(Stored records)
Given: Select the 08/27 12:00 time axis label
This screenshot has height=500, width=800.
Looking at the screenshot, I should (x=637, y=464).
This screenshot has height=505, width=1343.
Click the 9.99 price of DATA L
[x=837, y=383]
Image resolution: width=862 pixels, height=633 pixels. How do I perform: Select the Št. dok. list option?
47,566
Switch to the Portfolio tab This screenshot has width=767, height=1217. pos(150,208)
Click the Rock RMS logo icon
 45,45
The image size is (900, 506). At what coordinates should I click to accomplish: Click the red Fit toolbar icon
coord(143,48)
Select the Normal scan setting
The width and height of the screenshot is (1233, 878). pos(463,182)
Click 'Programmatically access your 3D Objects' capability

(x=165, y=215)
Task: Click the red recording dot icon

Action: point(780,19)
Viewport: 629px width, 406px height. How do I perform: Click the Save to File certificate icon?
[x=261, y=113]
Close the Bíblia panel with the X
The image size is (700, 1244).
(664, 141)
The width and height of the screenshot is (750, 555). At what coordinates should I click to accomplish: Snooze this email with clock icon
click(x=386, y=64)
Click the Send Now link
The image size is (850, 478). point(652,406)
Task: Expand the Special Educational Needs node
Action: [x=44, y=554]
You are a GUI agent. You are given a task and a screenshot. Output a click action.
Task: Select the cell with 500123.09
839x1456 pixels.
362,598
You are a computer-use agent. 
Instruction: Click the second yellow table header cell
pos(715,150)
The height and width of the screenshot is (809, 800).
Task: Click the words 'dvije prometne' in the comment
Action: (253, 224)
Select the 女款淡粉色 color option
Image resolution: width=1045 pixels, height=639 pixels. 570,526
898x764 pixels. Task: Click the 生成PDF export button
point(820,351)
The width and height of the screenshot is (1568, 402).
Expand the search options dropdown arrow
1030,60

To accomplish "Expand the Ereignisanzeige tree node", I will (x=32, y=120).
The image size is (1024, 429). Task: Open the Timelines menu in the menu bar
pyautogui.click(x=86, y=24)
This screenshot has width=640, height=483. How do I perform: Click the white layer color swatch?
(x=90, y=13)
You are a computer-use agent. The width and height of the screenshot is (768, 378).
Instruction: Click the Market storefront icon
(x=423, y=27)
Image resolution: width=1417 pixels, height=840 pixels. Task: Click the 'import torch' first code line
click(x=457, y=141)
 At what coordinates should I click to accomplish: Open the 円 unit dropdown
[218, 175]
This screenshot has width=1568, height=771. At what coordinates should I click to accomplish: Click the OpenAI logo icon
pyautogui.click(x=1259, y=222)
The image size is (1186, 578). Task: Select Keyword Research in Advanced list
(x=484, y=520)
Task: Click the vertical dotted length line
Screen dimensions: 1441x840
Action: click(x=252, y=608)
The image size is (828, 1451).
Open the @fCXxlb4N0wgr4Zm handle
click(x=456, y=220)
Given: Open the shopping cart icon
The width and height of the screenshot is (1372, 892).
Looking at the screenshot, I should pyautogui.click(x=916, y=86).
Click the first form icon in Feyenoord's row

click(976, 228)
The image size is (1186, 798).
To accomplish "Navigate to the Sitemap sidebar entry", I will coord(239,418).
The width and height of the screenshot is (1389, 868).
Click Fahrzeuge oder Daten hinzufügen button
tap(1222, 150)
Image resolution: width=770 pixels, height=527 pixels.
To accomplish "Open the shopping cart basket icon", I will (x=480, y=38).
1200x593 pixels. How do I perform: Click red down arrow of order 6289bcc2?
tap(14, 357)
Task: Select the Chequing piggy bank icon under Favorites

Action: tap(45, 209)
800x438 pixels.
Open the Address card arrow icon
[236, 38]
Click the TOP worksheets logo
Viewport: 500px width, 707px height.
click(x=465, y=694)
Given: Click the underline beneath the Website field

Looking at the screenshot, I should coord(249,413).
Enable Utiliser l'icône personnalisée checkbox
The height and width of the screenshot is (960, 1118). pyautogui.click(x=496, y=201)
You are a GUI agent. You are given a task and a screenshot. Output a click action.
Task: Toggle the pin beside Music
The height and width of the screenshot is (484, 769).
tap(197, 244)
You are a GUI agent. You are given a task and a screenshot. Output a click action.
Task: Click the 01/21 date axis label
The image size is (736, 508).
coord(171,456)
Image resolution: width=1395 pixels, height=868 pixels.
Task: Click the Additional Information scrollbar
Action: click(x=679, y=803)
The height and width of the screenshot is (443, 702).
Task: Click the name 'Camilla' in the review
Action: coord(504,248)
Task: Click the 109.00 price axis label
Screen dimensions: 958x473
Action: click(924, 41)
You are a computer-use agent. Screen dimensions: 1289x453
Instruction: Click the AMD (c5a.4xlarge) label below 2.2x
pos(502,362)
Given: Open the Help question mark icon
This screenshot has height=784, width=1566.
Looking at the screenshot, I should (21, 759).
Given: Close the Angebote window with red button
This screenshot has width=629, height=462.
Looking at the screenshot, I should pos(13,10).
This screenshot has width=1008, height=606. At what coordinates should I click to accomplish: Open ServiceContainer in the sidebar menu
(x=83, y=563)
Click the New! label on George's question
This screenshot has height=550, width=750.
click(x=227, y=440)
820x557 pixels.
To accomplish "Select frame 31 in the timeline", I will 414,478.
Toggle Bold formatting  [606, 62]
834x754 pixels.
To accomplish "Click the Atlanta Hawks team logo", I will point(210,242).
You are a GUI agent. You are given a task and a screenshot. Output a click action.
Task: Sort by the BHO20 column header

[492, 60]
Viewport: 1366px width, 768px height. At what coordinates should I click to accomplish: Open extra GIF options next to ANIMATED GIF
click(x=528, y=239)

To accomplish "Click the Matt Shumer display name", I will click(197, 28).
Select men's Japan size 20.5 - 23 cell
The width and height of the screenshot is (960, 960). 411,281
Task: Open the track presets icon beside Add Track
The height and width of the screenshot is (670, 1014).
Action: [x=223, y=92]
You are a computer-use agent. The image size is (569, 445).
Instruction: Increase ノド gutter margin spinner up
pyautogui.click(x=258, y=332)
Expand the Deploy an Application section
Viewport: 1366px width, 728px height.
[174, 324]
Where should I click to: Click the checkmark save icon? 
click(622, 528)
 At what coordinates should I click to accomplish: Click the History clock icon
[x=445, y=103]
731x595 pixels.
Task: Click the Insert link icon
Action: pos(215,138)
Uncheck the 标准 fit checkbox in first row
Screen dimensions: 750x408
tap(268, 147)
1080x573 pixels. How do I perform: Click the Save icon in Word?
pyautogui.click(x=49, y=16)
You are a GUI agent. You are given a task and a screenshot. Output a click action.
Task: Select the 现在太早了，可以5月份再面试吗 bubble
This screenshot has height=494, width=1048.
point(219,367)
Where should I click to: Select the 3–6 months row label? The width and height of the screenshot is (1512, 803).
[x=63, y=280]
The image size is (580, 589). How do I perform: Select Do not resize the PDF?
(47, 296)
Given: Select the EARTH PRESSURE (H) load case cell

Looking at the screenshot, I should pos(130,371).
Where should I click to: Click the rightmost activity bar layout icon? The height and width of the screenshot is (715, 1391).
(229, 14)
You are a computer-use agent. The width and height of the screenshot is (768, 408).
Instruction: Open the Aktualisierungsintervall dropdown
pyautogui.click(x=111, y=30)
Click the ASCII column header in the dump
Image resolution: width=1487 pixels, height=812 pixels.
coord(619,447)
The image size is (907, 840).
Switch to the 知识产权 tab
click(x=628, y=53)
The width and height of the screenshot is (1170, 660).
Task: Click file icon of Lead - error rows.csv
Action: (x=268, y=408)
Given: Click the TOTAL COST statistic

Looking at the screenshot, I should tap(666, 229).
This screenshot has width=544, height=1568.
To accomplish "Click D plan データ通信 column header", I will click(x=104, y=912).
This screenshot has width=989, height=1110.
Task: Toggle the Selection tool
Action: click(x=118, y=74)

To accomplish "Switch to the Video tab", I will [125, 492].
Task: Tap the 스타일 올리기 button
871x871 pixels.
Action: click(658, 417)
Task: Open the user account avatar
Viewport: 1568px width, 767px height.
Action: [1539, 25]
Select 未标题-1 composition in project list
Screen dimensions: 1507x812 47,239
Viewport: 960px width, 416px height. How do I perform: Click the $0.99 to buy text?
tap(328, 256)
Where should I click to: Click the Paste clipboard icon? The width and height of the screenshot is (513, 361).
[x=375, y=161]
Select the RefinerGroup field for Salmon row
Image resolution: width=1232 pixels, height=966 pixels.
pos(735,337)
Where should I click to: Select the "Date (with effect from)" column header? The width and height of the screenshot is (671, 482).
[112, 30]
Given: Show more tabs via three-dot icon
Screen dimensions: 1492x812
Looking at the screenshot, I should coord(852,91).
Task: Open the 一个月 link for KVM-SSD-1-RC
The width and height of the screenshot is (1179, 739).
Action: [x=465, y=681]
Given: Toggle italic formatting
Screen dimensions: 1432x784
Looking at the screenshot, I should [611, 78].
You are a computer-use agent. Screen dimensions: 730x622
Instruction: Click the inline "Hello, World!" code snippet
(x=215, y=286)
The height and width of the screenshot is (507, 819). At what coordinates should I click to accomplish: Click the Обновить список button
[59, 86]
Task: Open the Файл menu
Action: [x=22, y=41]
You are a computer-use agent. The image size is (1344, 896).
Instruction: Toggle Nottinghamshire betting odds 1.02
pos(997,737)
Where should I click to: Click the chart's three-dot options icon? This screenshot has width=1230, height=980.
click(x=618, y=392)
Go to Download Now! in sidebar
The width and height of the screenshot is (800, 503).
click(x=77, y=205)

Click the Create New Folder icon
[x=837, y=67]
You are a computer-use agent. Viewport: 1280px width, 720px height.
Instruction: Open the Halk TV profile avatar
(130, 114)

- [Task]: Only the lines from the one containing "Click the Create New Folder icon" to the end of the data should be printed, exactly as they stand.

- [Response for this exercise]:
Click the Create New Folder icon
[x=837, y=67]
You are a computer-use agent. Viewport: 1280px width, 720px height.
Instruction: Open the Halk TV profile avatar
(130, 114)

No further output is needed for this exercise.